Le mercredi 5 août à 19 heures, l’équipe, composée de 20 membres, deux
chiens de recherche et deux drones, se présente à la plateforme logistique à
Limoges pour la vérification du matériel (conditionnée par les logisticiens
dans la journée) et le briefing opérationnel. Un test PCR est effectué avant le
départ par les médecins et infirmiers retenus pour la mission. À 2
heures du matin, l’équipe prend la direction de l’aéroport Paris-Charles-de-Gaulle.
Accueillie à Beyrouth par la municipalité, l’équipe de Pompiers de
l’urgence internationale a installé sa base opérationnelle entre la station de
police et le centre de secours de Karantina, quartier ravagé par la
double explosion du 4 août. Les sapeurs-pompiers y sont en deuil : 10
des leurs étaient primo-intervenants sur le feu d’entrepôt précédant les deux
explosions qui ont détruit la zone portuaire et sévèrement endommagé leur
casernement. Depuis, ils s’évertuent à retrouver leurs disparus. PUI leur
propose son aide sur le chantier à l’aide de l’équipe cynotechnique.

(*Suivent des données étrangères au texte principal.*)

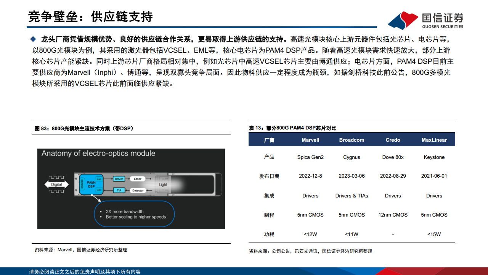Select the Spica Gen2 product cell

[x=310, y=157]
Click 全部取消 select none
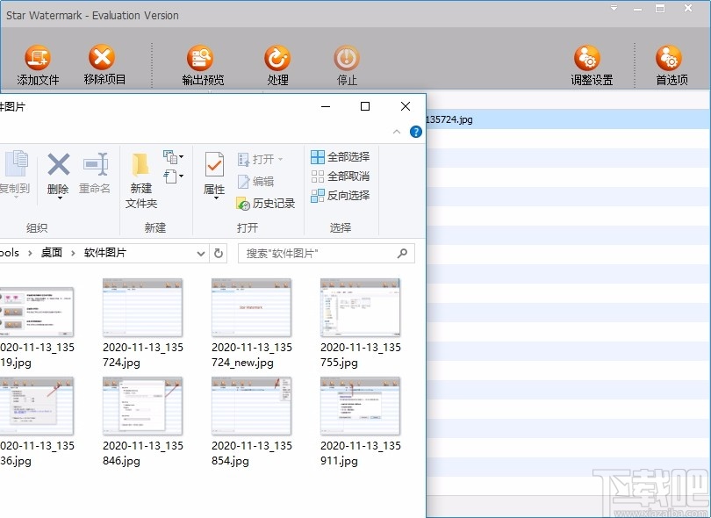Viewport: 711px width, 518px height. tap(340, 176)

Pompiers de l’urgence internationale et pompiers
libanais travaillent de concert sur les chantiers de l’épicentre ; la police
est à disposition pour véhiculer les membres de l’équipe. Avec l’aide du drone,
le site autour du silo éventré peut être visualisé dans son ensemble et
sectorisé. Les deux chiens de recherche, engagés en continu, permettent de
détecter l’emplacement de plusieurs victimes sous d’épaisses couches de grains
et de gravats ; enfin, les médicaux procèdent à l’examen des corps pour aider à
leur identification par les autorités.
Les équipes de recherche et de sauvetage (USAR) 1 et 2 travaillent en
alternance sur le secteur des silos. Il est important pour nos collègues sapeurs-pompiers
libanais de retrouver les corps de leurs camarades. Dans cette mission,
différente de celles que nous avons l’habitude d’effectuer, le concours des « K9 »

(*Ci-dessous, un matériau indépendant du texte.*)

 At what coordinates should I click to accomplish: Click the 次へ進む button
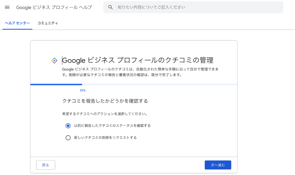(218, 165)
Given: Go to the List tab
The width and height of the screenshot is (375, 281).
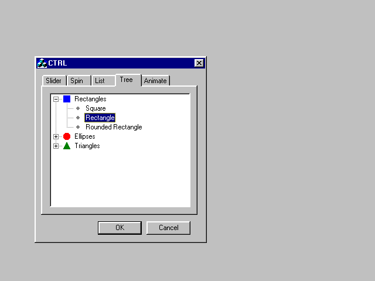Looking at the screenshot, I should click(x=100, y=81).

(les chiens de recherche et sauvetage) est indispensable. Les engins de
déblaiement opèrent en continu : dès qu’une couche de gravats et de grains
a été retirée, les chiens doivent refaire un passage. Il faut gérer au mieux
leur temps de travail et de repos. Les chiens sont engagés également en milieu
aquatique à l’endroit du cratère formé par l’explosion : là où ils manifestent
un intérêt, les plongeurs retrouvent une veste de pompiers. La présence d’un
corps à cet endroit où la profondeur est de 43 mètres est fort probable.
Nous utilisons également le drone pour réaliser des vues aériennes du
chantier. Les photos, ainsi que les vidéos, sont fournies à la cellule de
coordination des équipes de secours internationales (UCC), pour permettre de
consolider la sectorisation des sites de travail.
Les médecins et infirmiers de PUI procèdent par ailleurs à des soins
médicaux auprès de la population libanaise : souvent de petites blessures
contractées pendant les phases de nettoyage et de déblais des locaux endommagés
par l’explosion. Ils prodiguent aussi des soins à nos amis les chiens dont les
coussinets sont mis à rude épreuve. Un binôme médecin infirmier est
systématiquement engagé avec l’équipe USAR sur le chantier. La pandémie de COVID-19
implique des contraintes et protocoles particuliers.
La solidarité et la générosité du peuple libanais a été telle que cette mission restera gravée dans la mémoire collective. Pompiers de l’urgence internationale souhaite que cette collaboration avec les pompiers de Karantina se poursuive bien au-delà, comme ce fut le cas suite à d’autres missions d’urgence.
« Il y aura un “avant” et un “après” Beyrouth ».